Am I missing something here? Thanks!
Best Answer
One remark first, the determinant is defined for square matrices, not for vectors. Maybe the problem here is you view $D$ as a vector, whereas what is meant is "the square matrix with the same diagonal as $U$ and zeros everywhere else".
The LU decomposition yields a lower triangular matrix $L$ and an upper triangular matrix $U$ with
$$A=LU$$
The the determinant of a product is always the product of the determinants, it's perfectly safe to write
$$\det A=\det L \det U$$
Now, the determinant of a triangular matrix is the product of it's diagonal elements, and $L$ has only ones in its diagonal, whereas the diagonal of $U$ may be called $D$, and
$$\det A=\det D$$
For example, with $A=\left(\begin{matrix} 1 & 0 & 1 \\ 2 & 1 & 0 \\ 1 & 2 & 2 \\ \end{matrix}\right)$, you get the factorization
$$A=\left(\begin{matrix} 1 & 0 & 0 \\ 2 & 1 & 0 \\ 1 & 2 & 1 \\ \end{matrix}\right)\cdot\left(\begin{matrix} 1 & 0 & 1 \\ 0 & 1 & -2 \\ 0 & 0 & 5 \\ \end{matrix}\right)$$
And of course
$$\det \left(\begin{matrix} 1 & 0 & 0 \\ 2 & 1 & 0 \\ 1 & 2 & 1 \\ \end{matrix}\right)=\det \left(\begin{matrix} 1 & 0 & 0 \\ 0 & 1 & 0 \\ 0 & 0 & 1 \\ \end{matrix}\right)=1$$
$$\det \left(\begin{matrix} 1 & 0 & 1 \\ 0 & 1 & -2 \\ 0 & 0 & 5 \\ \end{matrix}\right)=\det \left(\begin{matrix} 1 & 0 & 0 \\ 0 & 1 & 0 \\ 0 & 0 & 5 \\ \end{matrix}\right)=5$$
Hence $\det A=5$.
There is another $LU$ factorization, with ones in the diagonal of $U$ instead of $L$, but of course that does not change the answer, if $D$ is the diagonal of $L$.

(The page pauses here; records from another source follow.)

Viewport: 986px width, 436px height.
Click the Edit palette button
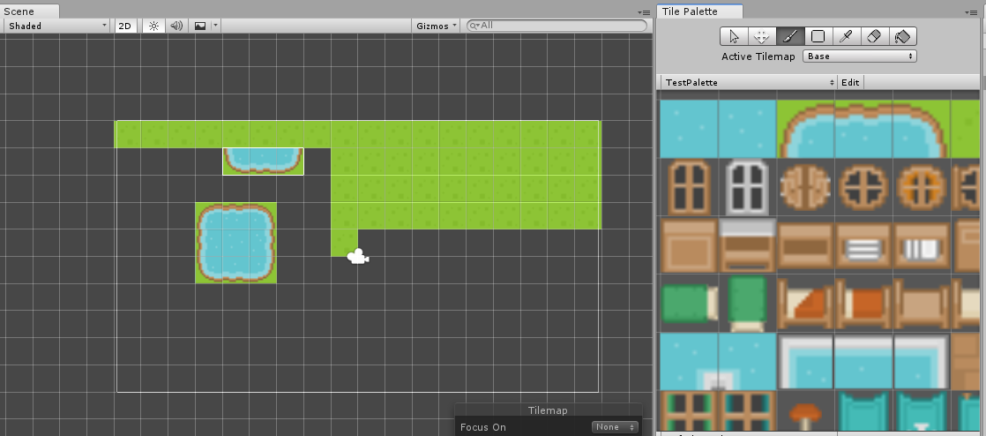tap(850, 82)
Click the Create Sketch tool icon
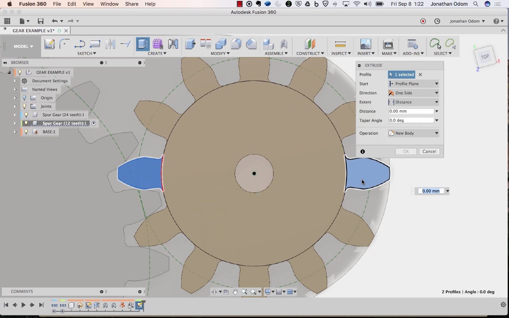This screenshot has height=318, width=509. pyautogui.click(x=49, y=44)
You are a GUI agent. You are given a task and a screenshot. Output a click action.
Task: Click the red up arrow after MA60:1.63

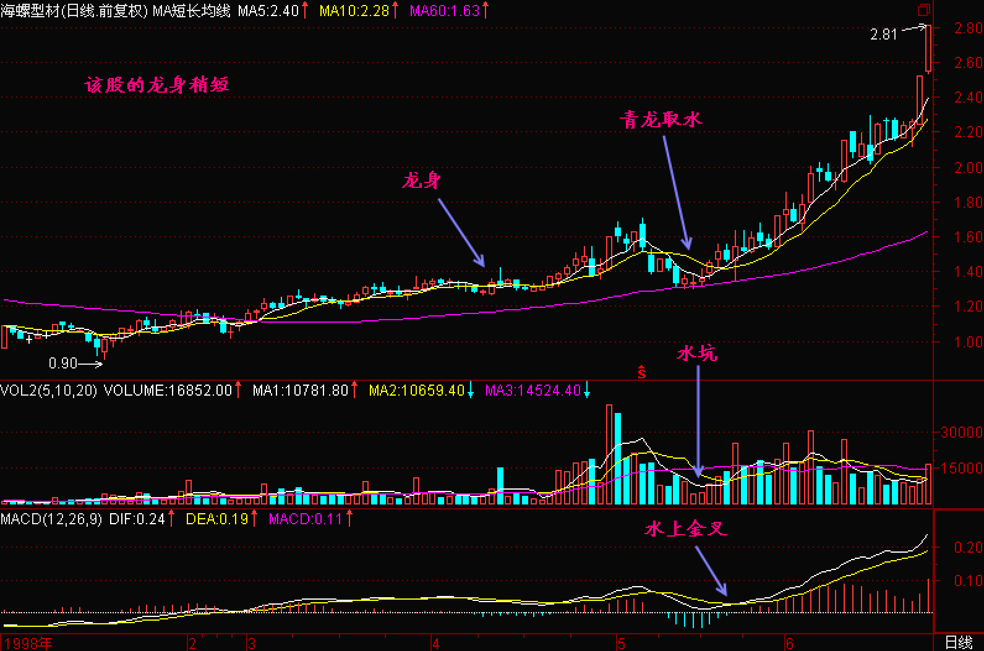[486, 11]
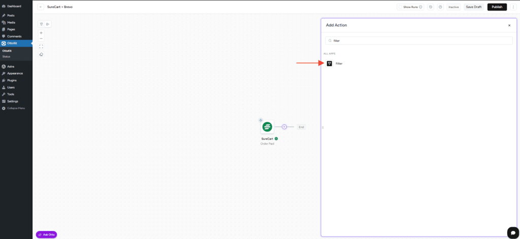
Task: Zoom out on the workflow canvas
Action: pos(41,39)
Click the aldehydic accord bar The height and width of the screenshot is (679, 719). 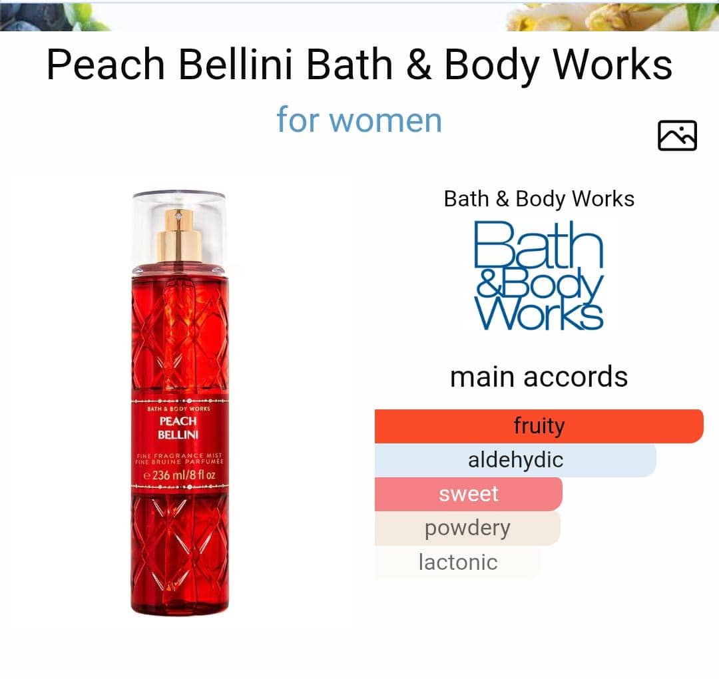click(515, 460)
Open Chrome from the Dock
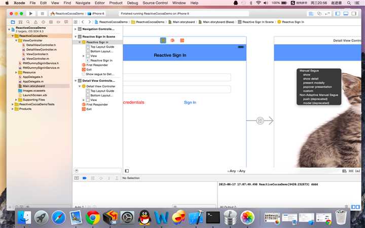This screenshot has height=228, width=365. click(x=92, y=218)
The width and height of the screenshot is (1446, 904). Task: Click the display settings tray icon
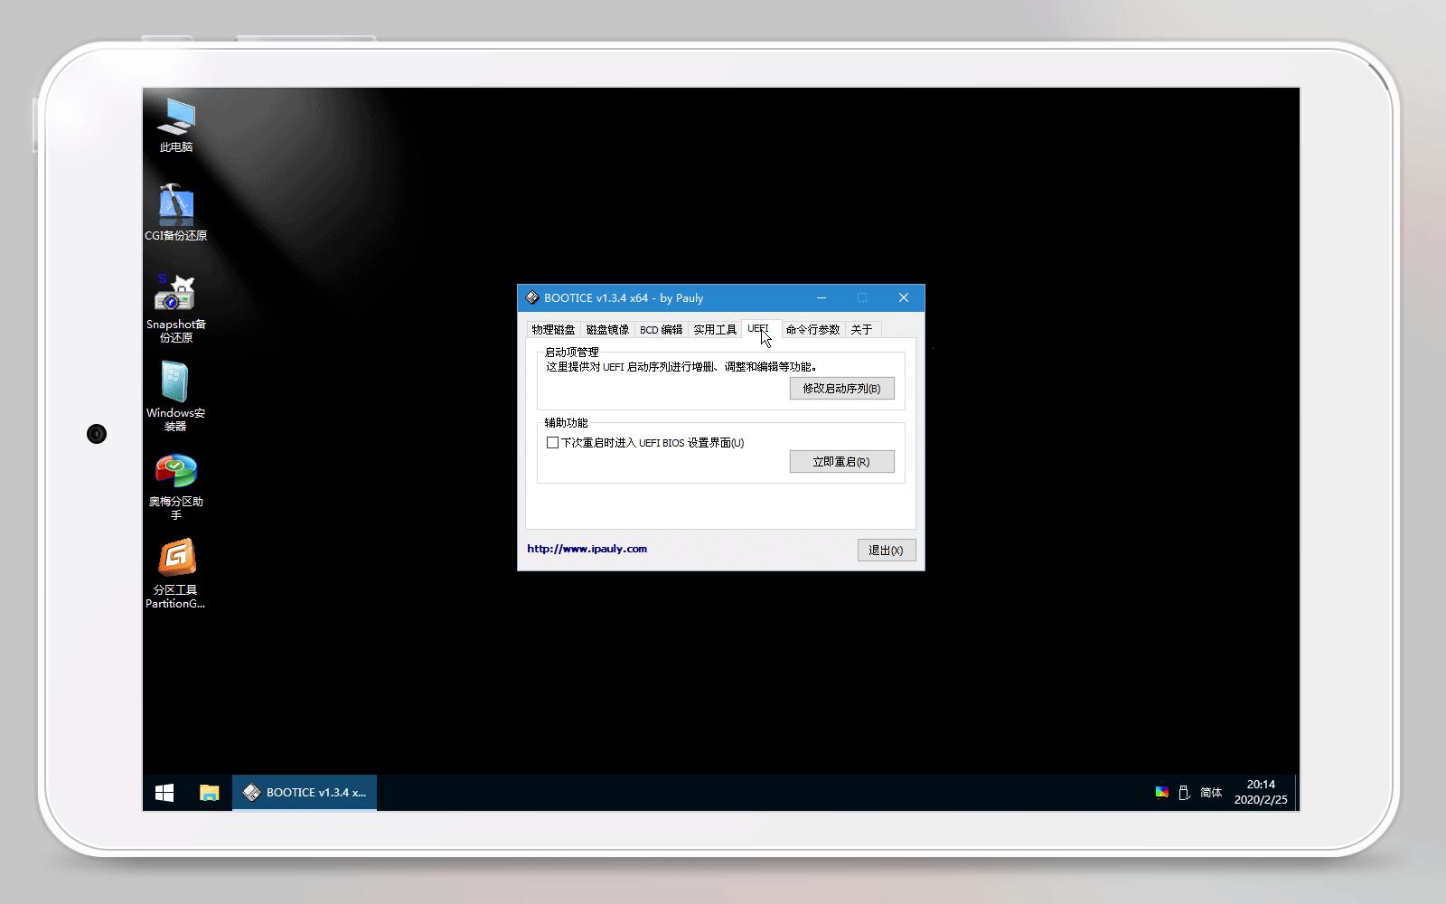tap(1161, 792)
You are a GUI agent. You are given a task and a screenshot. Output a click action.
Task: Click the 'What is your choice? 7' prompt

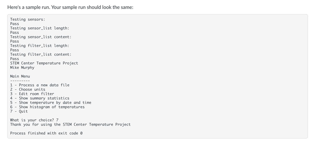[34, 120]
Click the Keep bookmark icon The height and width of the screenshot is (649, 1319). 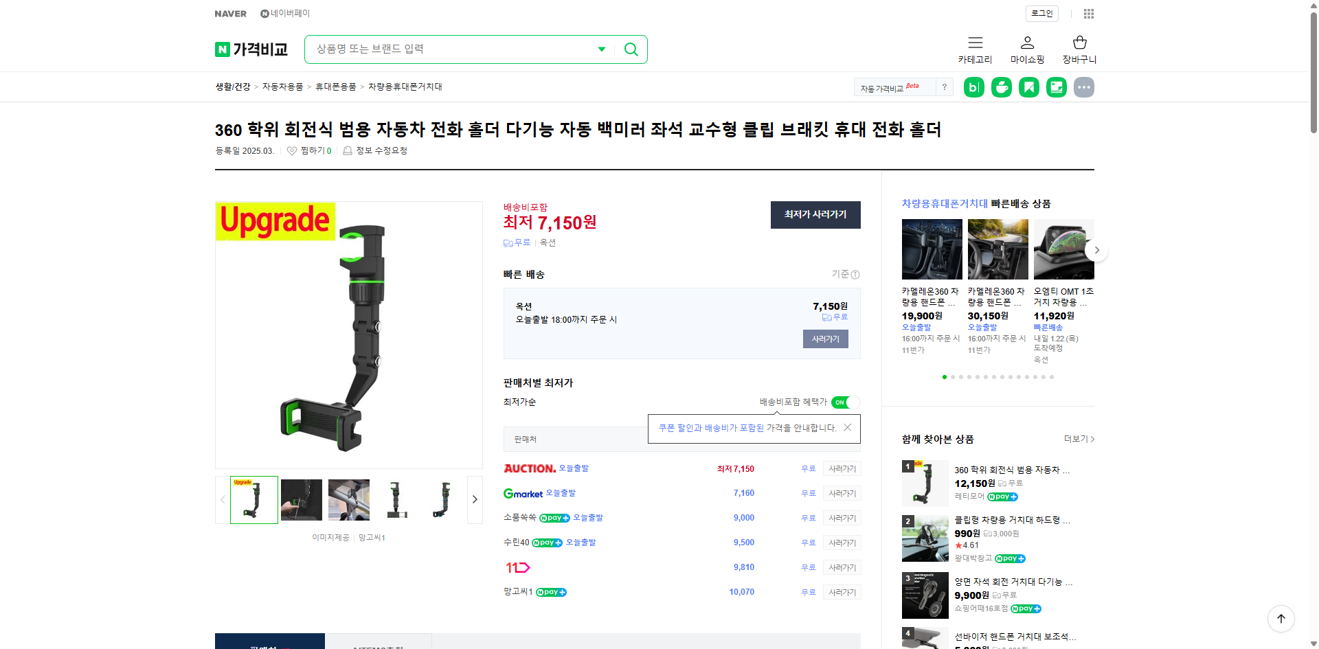tap(1028, 87)
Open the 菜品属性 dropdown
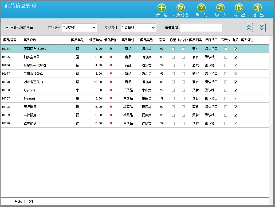This screenshot has width=275, height=207. pos(139,28)
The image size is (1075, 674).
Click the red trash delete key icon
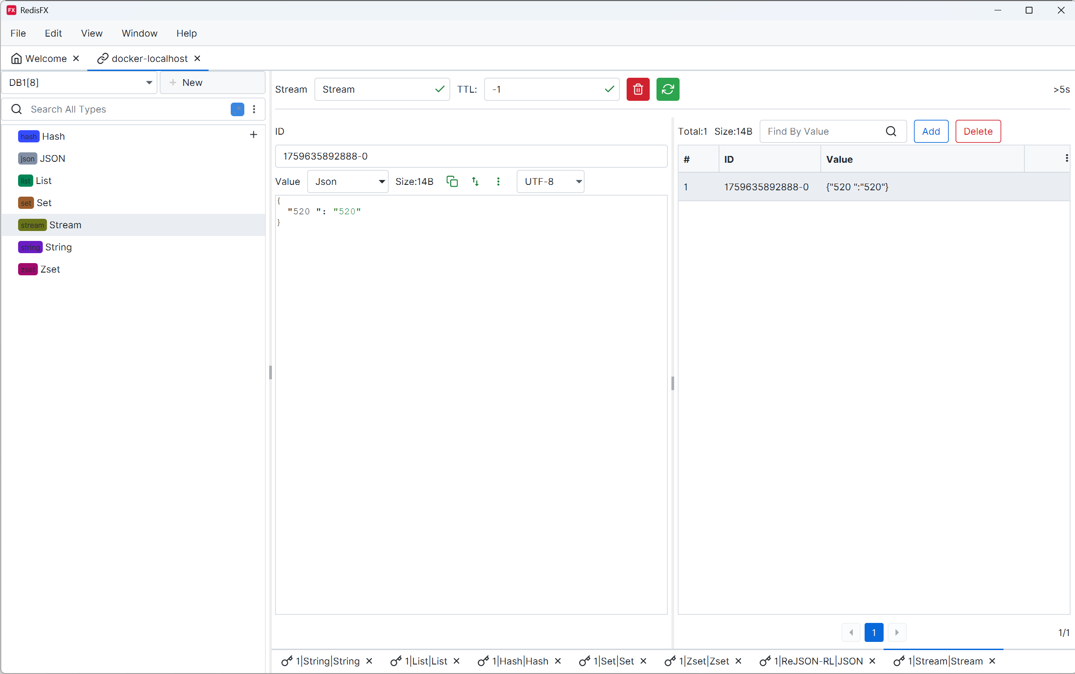point(637,89)
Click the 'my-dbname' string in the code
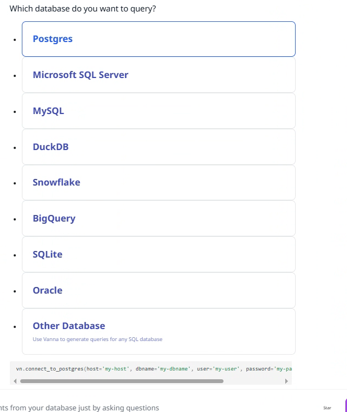 [171, 369]
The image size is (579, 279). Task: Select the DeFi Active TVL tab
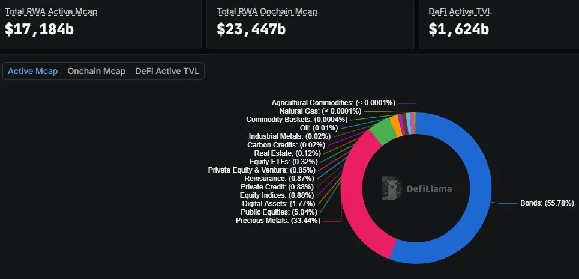point(167,71)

There may be another concern: often, the $LU$ decomposition is written
$$PA=LU$$
Where $P$ is a permutation matrix. If happens when pivoting is used in de $LU$ decomposition.
Then $\det P \det A=\det L\det U$, but $\det P=\pm1$, since a permutation matrix is always orthogonal. Thus you must be careful with the sign of $\det A$. And $\det P$ is simply the sign of the permutation on which $P$ is based.